2018 Data Center Investment Trends

2018 in Review

2018 was a pivotal year for the data center sector as the market experienced record growth in leasing activity. Enterprise, institutional and webscale customers alike took down massive amounts of capacity in order to address future growth requirements.  The data center merger and acquisition boom continued in 2018 with approximately $5.1 billion of closed transactions as leading industry players looked to address customer requirements on a global basis, adding capacity and expanding geographic coverage while enhancing their core product offerings.

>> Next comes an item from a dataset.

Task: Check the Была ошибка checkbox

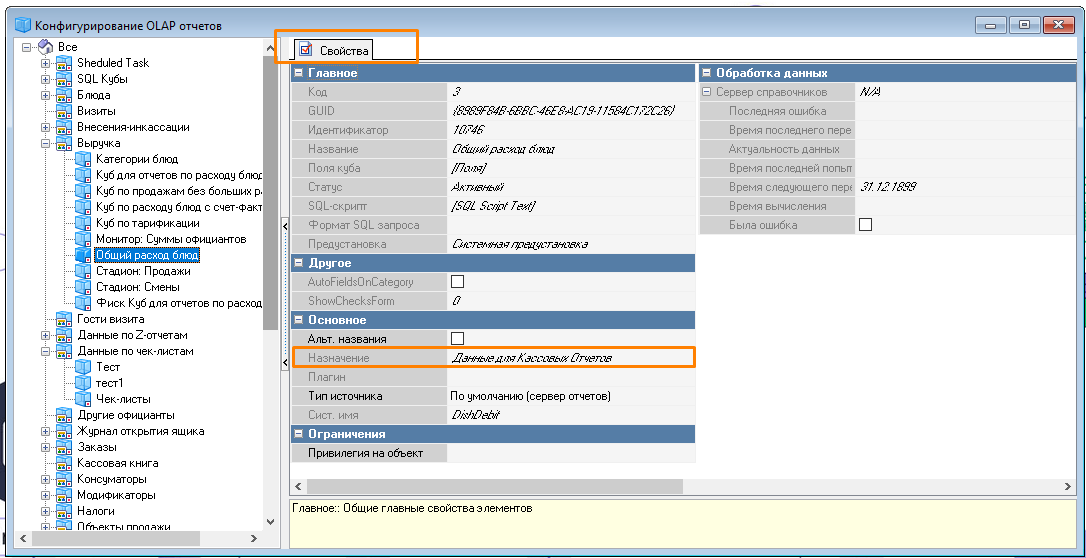Action: (x=865, y=225)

The segments of the market that are attracting the strongest interest from investors are the hyperscale and network-centric colocation providers that are widely viewed as having the most upside and strongest growth potential from the Cloud with limited risk of competition.  In spite of initial fears about the cannibalization of the data center market by the Cloud, investors have come to appreciate the reality that “the Cloud has four walls” and that companies providing colocation and interconnection ecosystems are ideally suited to participate in the hyperbolic growth arising from Cloud adoption. 

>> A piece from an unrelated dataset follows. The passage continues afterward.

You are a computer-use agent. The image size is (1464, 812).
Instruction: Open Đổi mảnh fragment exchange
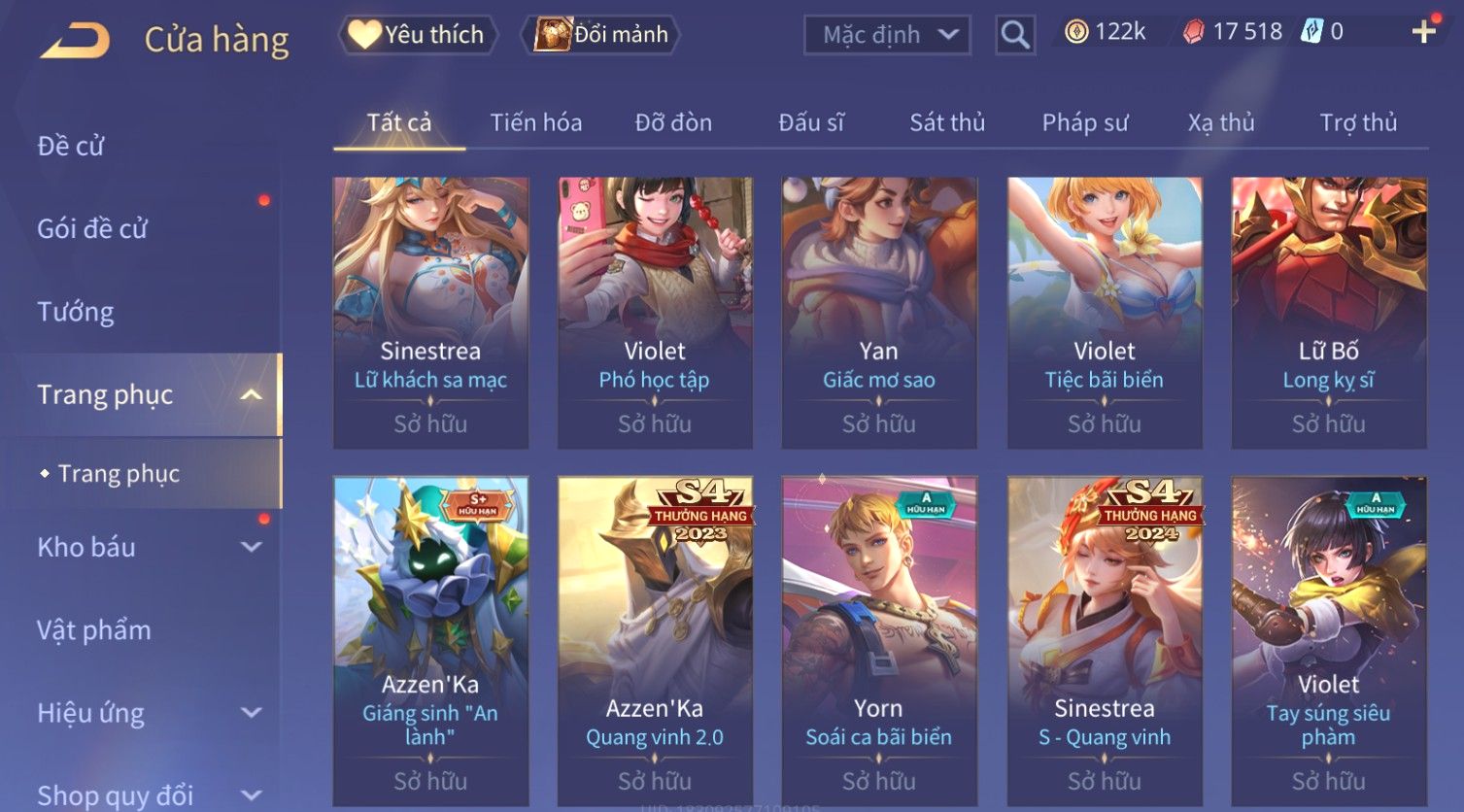[600, 35]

Hyperscale Driving Record Growth

The aggressive pursuit of hyperscale data center colocation opportunities was clearly the most prominent trend in 2018, with established players and new entrants alike looking to participate in the extraordinary growth driven by companies like Amazon, Facebook, Google, Microsoft and Netflix. For example, Amazon Web Services grew approximately 40% in 2018 to exit the year with annualized revenue in excess of $28 billion, so it is clear why data center providers are moving to position themselves to capitalize on the colocation requirements of this burgeoning customer segment.

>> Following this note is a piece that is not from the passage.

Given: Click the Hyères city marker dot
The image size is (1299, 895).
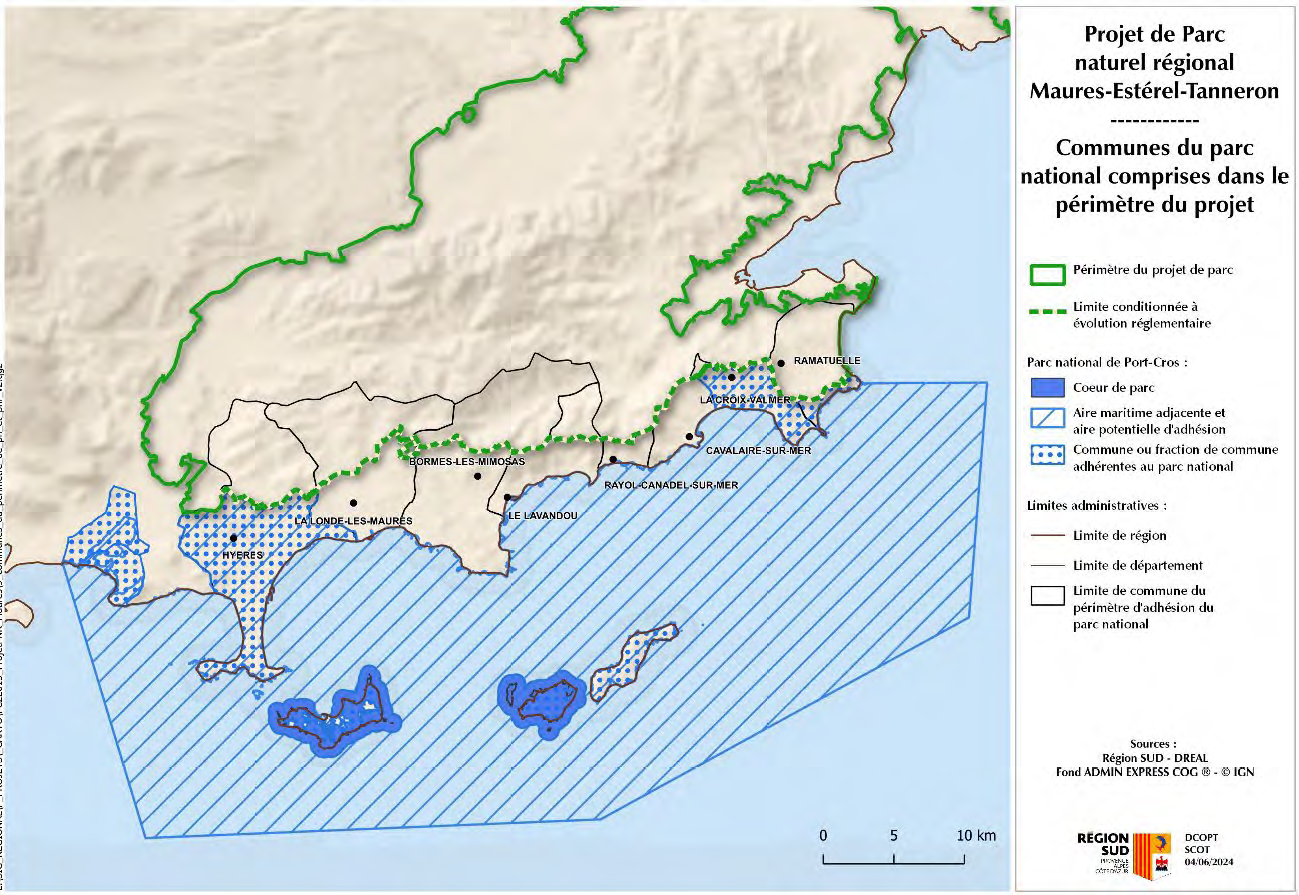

Established operators such as CoreSite, CyrusOne, Digital Reality, QTS and Vantage saw increased competition in 2018 with the formation of a number of new platforms targeting the hyperscale market. Among the most notable is former CoreSite CEO Tom Ray’s $2 billion EdgeCore initiative alongside financial partners Mount Elbert Capital, GIC and OPTrust. A number of others have been established, including Hossein Fateh’s CloudHQ and IPI’s STACK Infrastructure, while established multi-tenant data center operators like Cologix and EdgeConneX also moved decisively into the hyperscale segment in 2018.

Moving to the Edge

In addition to the enthusiasm for data center operators focused on hyperscale and interconnection opportunities, one of the most interesting new developments in 2018 was the formation and funding of a number of new companies focused on edge colocation.  The objective of edge colocation providers is to enable carriers, cloud providers, CDNs, web scale companies and other enterprises to place IT equipment that can provide compute, storage, and networking one hop from wireless networks in order to address

latency issues for mission-critical applications and optimize end-user experiences.

The most prominent news in edge colocation last year was the investment by Berkshire Partners and Crown Castle in Vapor IO, which is deploying a network of micro data centers at the base of cell towers and in nearby wireless aggregation hubs.  The partnership between SBA Communications and Packet on an edge data center deployment at an SBA wireless tower site in Foxborough, MA will be an interesting test case. Edge Micro has begun live testing on edge computing pilot projects with 10 technology companies at its Denver area facility.